Tricine as a Novel Cryoprotectant with Osmotic Regulation, Ice Recrystallization Inhibition and Antioxidant Properties for Cryopreservation of Red Blood Cells
, Jingxian Xie, Rui Zhao and Songwen Tan *
Round 1
Reviewer 1 Report
The paper explores the potential of tricine to act as a cryoprotectant for the cryopreservation of red blood cells.
The authors set their findings against a backdrop of the potential use of tricine as a CPA for the cryopreservation of human RBCs (hRBC). This is set out in the Introduction and Discussion sections of the manuscript. However, it is not made clear until the Methods and Materials that the current study is on ovine RBCs. This is important as the translation of CPA effectiveness from one species to another, particularly in the case of red cells, is often problematic.

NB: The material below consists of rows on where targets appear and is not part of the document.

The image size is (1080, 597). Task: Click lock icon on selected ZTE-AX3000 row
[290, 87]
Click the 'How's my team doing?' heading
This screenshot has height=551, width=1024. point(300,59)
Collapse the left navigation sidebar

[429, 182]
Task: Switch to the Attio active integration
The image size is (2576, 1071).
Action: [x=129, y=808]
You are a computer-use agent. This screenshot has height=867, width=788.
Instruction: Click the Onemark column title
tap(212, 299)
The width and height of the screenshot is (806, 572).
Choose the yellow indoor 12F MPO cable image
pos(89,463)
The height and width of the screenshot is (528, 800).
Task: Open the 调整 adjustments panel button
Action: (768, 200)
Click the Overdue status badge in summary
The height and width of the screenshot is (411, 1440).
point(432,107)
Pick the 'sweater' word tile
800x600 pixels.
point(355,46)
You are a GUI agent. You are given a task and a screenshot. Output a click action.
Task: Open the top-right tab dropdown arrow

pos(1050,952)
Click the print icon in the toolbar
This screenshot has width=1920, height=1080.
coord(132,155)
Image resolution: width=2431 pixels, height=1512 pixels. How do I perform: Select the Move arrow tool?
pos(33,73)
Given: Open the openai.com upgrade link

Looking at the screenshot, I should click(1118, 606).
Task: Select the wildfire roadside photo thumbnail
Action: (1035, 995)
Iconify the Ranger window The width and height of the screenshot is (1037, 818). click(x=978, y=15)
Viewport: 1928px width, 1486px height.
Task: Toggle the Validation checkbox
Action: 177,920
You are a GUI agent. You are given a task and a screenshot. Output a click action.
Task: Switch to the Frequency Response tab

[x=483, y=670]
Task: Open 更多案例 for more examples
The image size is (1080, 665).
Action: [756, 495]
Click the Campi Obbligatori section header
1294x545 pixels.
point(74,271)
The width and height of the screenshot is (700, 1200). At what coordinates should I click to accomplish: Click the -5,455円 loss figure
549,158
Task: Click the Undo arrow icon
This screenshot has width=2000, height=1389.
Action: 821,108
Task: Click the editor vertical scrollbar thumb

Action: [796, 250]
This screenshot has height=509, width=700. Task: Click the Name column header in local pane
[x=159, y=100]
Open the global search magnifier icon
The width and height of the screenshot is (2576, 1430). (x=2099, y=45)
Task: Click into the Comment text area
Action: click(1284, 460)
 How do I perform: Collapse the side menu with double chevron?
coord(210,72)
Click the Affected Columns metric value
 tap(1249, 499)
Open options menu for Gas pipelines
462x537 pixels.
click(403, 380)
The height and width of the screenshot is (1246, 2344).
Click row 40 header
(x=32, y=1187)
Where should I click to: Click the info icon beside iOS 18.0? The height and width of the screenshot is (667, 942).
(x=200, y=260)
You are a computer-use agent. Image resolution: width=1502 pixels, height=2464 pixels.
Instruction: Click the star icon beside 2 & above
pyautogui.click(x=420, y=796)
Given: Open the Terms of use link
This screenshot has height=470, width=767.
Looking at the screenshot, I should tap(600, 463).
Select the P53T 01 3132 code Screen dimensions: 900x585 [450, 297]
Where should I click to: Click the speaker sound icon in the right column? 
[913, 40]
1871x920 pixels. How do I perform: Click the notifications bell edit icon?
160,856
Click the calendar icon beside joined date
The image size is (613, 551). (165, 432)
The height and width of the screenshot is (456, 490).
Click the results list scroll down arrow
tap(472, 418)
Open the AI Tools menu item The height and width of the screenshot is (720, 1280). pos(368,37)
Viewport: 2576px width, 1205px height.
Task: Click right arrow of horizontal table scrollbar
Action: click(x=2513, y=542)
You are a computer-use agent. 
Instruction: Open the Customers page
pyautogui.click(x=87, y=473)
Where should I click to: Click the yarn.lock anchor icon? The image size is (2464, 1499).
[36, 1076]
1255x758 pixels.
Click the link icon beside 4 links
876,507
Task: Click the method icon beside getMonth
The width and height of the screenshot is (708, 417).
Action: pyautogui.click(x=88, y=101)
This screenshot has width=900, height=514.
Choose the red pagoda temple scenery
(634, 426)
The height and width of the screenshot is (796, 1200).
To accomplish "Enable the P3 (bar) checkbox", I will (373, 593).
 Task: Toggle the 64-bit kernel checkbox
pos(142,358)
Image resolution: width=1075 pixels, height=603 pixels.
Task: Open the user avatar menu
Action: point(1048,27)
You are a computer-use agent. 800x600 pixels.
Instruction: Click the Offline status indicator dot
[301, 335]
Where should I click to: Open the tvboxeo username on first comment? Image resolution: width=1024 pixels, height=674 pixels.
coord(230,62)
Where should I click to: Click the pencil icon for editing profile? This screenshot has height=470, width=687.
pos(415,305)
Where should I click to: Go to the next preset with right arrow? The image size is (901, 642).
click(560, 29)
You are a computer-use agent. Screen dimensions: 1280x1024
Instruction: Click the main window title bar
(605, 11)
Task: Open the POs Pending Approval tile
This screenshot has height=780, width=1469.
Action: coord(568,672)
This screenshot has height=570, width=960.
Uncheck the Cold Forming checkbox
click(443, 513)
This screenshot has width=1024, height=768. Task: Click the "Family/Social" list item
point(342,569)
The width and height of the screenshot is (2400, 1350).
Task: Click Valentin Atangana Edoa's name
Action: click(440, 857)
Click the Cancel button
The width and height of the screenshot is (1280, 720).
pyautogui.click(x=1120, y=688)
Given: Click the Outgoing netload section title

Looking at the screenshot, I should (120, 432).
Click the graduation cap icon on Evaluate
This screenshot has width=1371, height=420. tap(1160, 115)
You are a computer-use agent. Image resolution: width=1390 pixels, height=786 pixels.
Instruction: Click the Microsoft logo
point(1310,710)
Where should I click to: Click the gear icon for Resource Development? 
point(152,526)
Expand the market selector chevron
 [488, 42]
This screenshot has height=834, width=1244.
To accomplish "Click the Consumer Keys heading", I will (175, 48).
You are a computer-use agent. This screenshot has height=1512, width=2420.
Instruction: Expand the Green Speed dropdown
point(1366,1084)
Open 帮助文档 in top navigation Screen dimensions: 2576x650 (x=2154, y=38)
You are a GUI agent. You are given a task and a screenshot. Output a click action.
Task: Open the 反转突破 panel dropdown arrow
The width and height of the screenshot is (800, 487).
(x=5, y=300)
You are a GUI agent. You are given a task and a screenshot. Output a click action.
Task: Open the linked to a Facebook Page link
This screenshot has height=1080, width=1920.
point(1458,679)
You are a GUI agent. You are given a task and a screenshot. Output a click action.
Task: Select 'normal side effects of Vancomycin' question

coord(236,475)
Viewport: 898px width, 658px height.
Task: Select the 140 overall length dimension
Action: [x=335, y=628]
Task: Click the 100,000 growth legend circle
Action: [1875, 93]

· The authors need to address this earlier in the manuscript (title, abstract or introduction)
The authors choose to use DMSO and HES as comparators against which to measure the effectiveness of their putative CPA, rather than glycerol which is the only CPA licensed for clinical use for cryopreserved hRBCs. Published literature suggest that DMSO is unsuitable for hRBC cryopreservation and, while HES has been used successfully to cryopreserve hRBCs, the optimum concentration is generally far lower than that used in the present study.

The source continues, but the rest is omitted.